CARABINIERI FERITI ED UCCISI

pubblicato da: Riccardo Lucatti - 29 Aprile, 2013 @ 12:09 pm

 

 

Il mio babbo … quando i carabinieri si chiamavano “I Reali” (Carabinieri, s’intende!)

Detto altrimenti: io sono figlio di un maresciallo maggiore dei CC.

Il mio babbo era toscano, Montalcino classe 1912. Avrebbe sofferto molto alle ormai frequenti notizie del ferimento e della uccisione di suoi colleghi. Molto, forse più di chi non è legato all’Arma.

Ma la condivisione del dolore espressa da tutti noi e anche (oggi! N.d.r.) da tutte le forze politiche, non basta. Occorre, quanto meno, che le famiglie delle vittime siano assistite innanzi tutto economicamente dallo Stato. E poi, cosa ancora più importante, che nessuno, a cominciare dai politici, si comporti in modo violento, inneggi alla violenza, raccolga consensi con la violenza, fisica o verbale che sia.

La violenza (politica) fisica al momento ci è stata risparmiata (non quella “sportiva” negli stadi). Infatti dobbiamo risalire agli anni ’20 per trovarne abbondanti, sconcertanti e incredibili tracce. Si legga, uno per tutti, il saggio di Gaetano Salvemini “Lezioni di Harvard” tenute in quella Università dal Salvemini, titolare della cattedra della civiltà italiana e riguardanti il periodo storico fra le due guerre mondiali e l’ascesa del fascismo.

Ma quella verbale … la violenza verbale … quella è stata ed è ancora troppo attuale e ugualmente pericolosa. Frasi del tipo “Tutti a Roma!”, “Al golpe!”, “Siete assediati”, “Mobiliteremo le piazze”, “La folla dei nostri elettori non lo permetterà”, “Siete morti”, “Branco di comunisti”, “fascisti!” etc., su quale terreno cadono? Su menti mature, equilibrate, che sanno sfrondare l’esteriorità dell’espressione e coglierne il significato strumentale, o non anche su menti più deboli in quanto – sia pure incolpevolmente – non allenate a riflettere, prive di autonomo spirito critico, facile preda del populismo di turno, prive di idee e ideali propri e ben maturati?
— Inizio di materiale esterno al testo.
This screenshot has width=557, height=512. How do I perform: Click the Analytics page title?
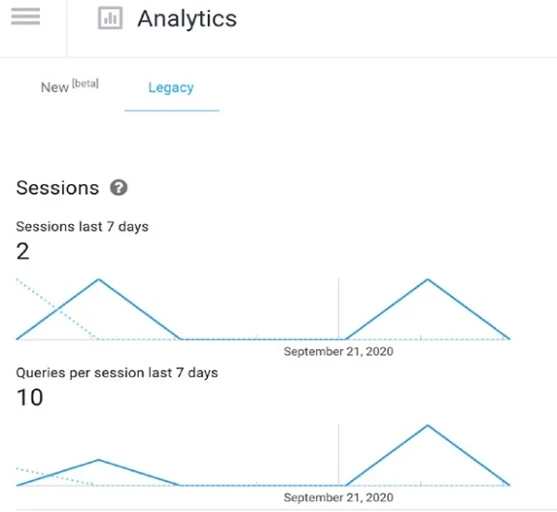pyautogui.click(x=187, y=18)
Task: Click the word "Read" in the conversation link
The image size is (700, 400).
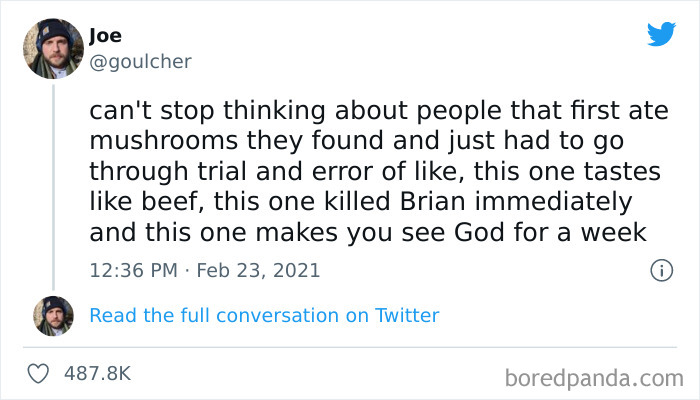Action: click(111, 315)
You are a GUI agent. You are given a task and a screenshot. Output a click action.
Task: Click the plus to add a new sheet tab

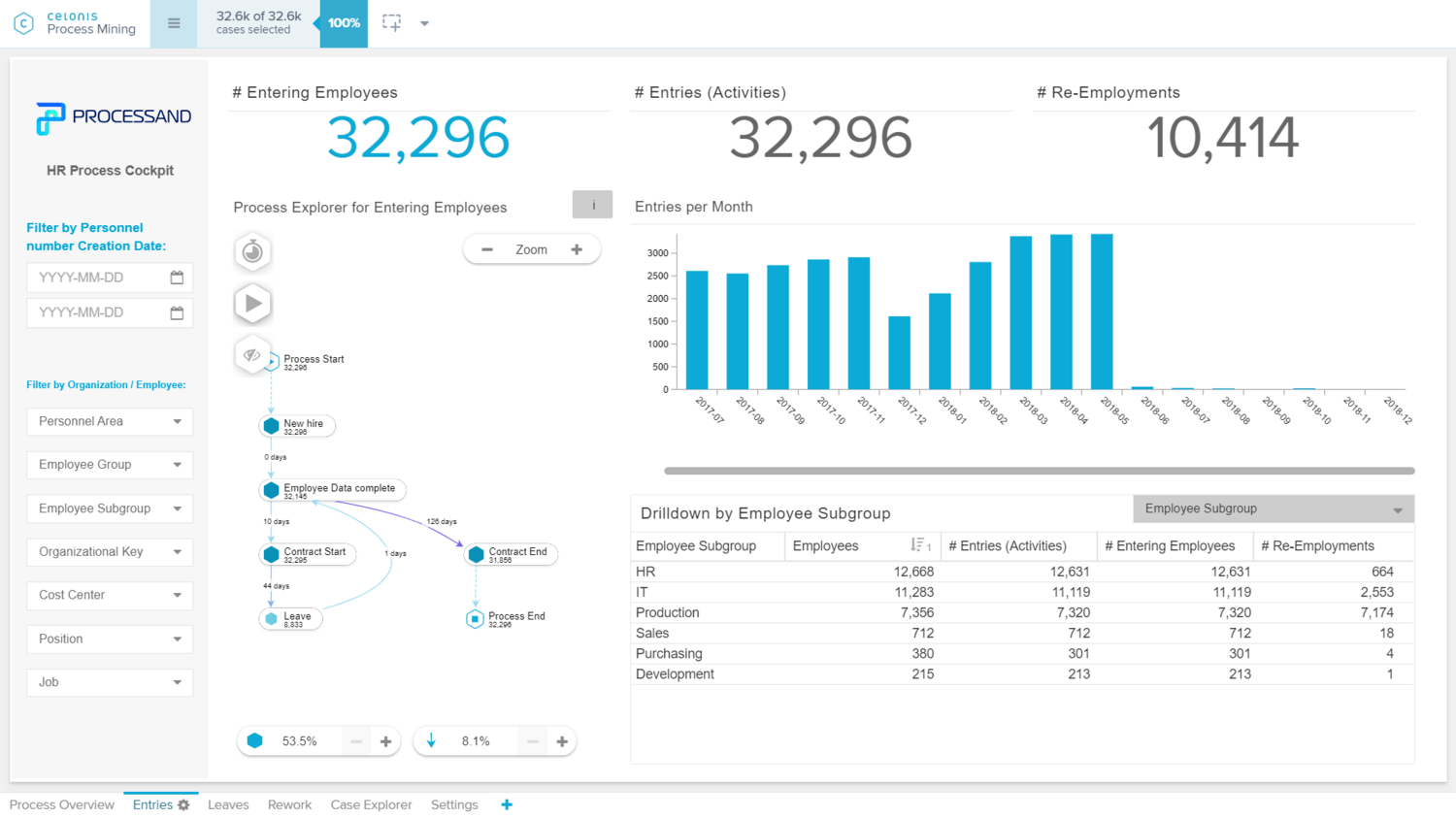click(x=506, y=804)
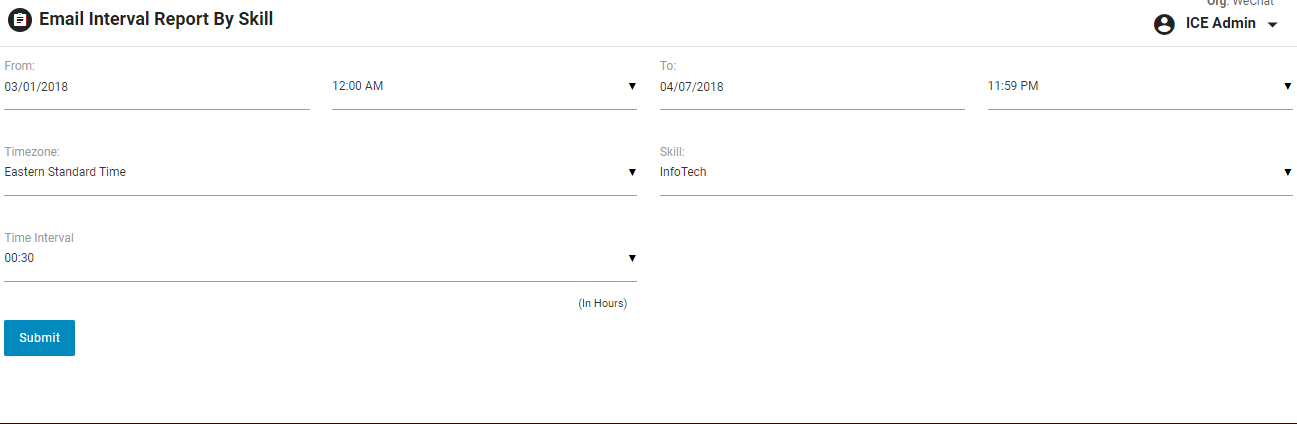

O ancora, più semplicemente … su menti disperate?

E poi, che dire di quell’altra violenza, quella dei furti e degli sprechi del denaro pubblico, dell’ingiustizia sociale, dei privilegi delle tante caste … di una ubris (dal greco, “tracotanza”), che offende e travolge chi non ha di che vivere, chi non ha un futuro, chi vede distrutto il lavoro di una vita, solo perché chi avrebbe dovuto occuparsi del contesto entro il quale egli sperava, viveva ed operava, era “in altre faccende affaccendato”, preso com’era ad accumulare milioni (di euro), a raggiungere posizioni di comando (“cumannari è megghiu che futtiri”) sistemare i congiunti o i compagni/colleghi/camerati/amici/co-cittadini di partito!?

Che fare? Innanzi tutto impariamo a misurare le parole (“Le parole sono pietre”, firmato Don Lorenzo Milani), a misurare le nostre emozioni, le nostre reazioni, a prevedere le conseguenze di ciò che diciamo e facciamo, e soprattutto seguiamo la morale del Re Hammurabi del 2200 a. C.: “Non fare agli altri ciò che non vuoi sia fatto a te; fai agli altri ciò che desideri sia fatto a te”, morale ripresa e testimoniata da Gesù, morale che è unica per laici e per cattolici, e che si riassume in quattro parole. “Ricerca del bene comune”.

Perché no? Perché altrimenti chi semina vento raccoglie tempesta. E sulla nave “Umanità” siamo imbarcati tutti e quindi tutti abbiamo il comune interesse a che essa non faccia naufragio.